The knowledge left loads of openings for competitors, most Wall Street analysts agreed, and Pfizer averted drawing comparisons when discussing the results on a Monday convention name.

Though shares

PFE, -2.16%

  initially gained premarket, they dropped 2.5% in average morning commerce. Rival Alnylam Pharmaceuticals Inc.’s

ALNY, +20.48%

 stock surged 18.7% on Monday, whereas Ionis Pharmaceuticals Inc.

IONS, +8.76%

 rose 7.1% and Akcea Therapeutics Inc.

AKCA, +1.93%

  gained 2.5%.

Tafamidis’ results “are outstanding, and the drug should own the [transthyretin] cardiac space near term,” mentioned Stifel analyst Paul Matteis. “But they also leave some room for improvement from TTR knockdown drugs, which we still think have a reasonable shot at being best-in-class over the long term.”

Tafamidis is being developed for the uncommon illness transthyretin amyloid cardiomyopathy, which may be hereditary or attributable to age.

The situation is known as after the protein transthyretin, which may come aside and result in amyloid deposits within the coronary heart, as effectively as the resultant impact on the center muscle, generally ending in coronary heart failure.

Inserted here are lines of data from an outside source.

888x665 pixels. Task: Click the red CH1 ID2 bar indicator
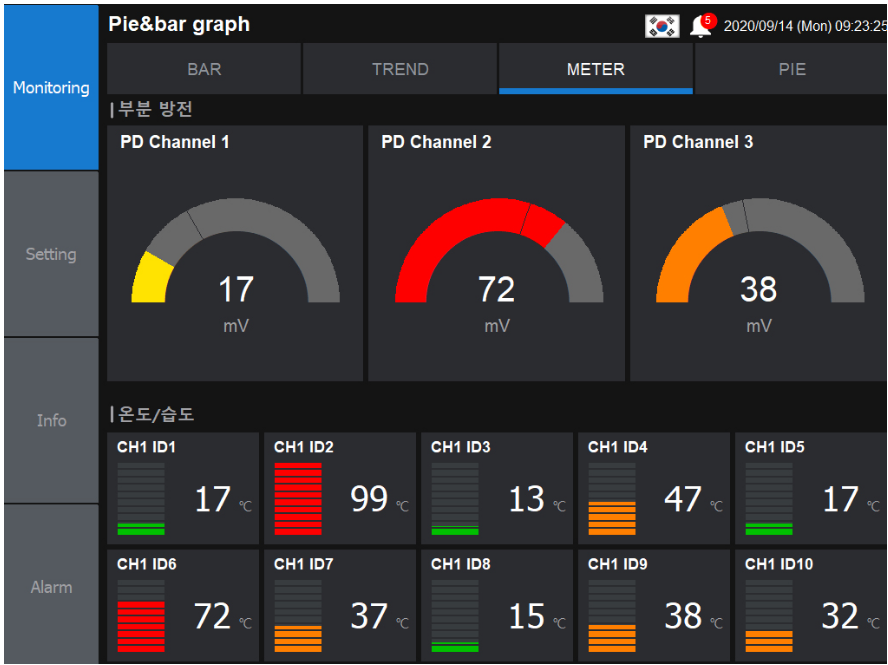298,499
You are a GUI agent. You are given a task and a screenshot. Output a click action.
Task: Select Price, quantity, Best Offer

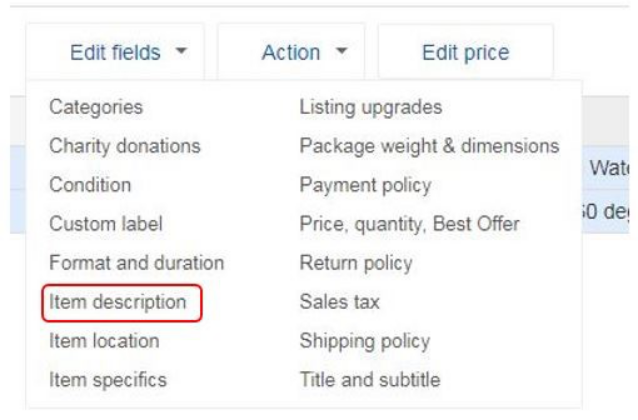(x=410, y=224)
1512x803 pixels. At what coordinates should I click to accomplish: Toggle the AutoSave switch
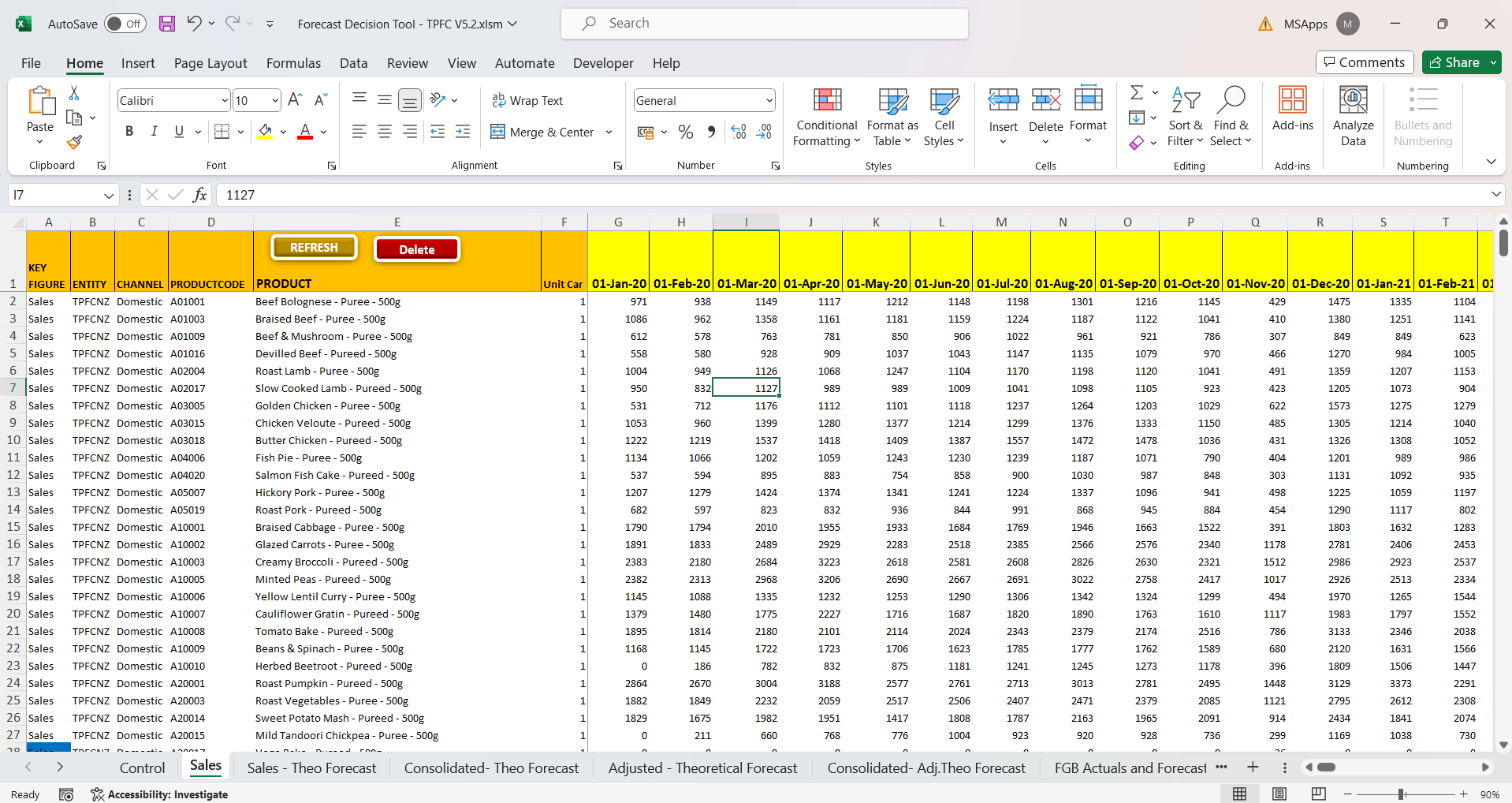coord(125,24)
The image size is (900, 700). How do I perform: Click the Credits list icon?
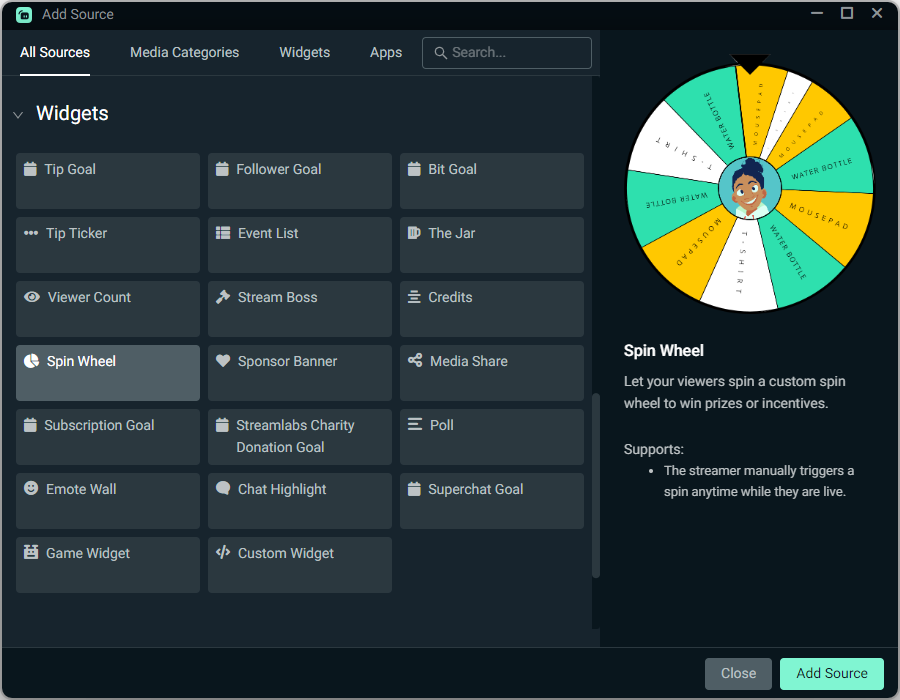(415, 297)
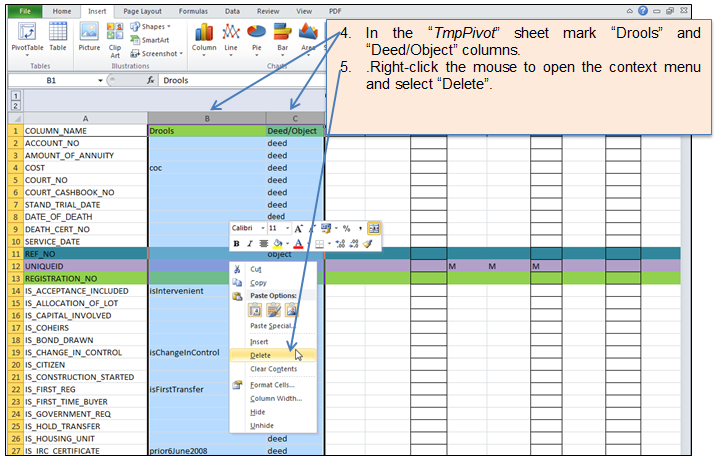Open the Shapes dropdown

click(151, 26)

The Pfizer drug was designed to stabilize transthyretin and stop the amyloid formations.

Related: How a failed Pfizer rare-disease drug came back to flatten its rivals

More than 400 sufferers have been enrolled within the part three medical trial, which befell over the course of 30 months. The remedy was discovered to reduce risk of death by 30%, a major discovering, and cut back the speed of cardiovascular-related hospitalization by 32%.

Heading into the Monday launch, business watchers already knew the results have been positive. Pfizer introduced in April that the trial had statistically vital findings on the 2 measures, although it didn’t launch specifics on the time.

The newest results, thus, mattered extra when it comes to assessing the aggressive discipline, Stifel’s Matteis mentioned.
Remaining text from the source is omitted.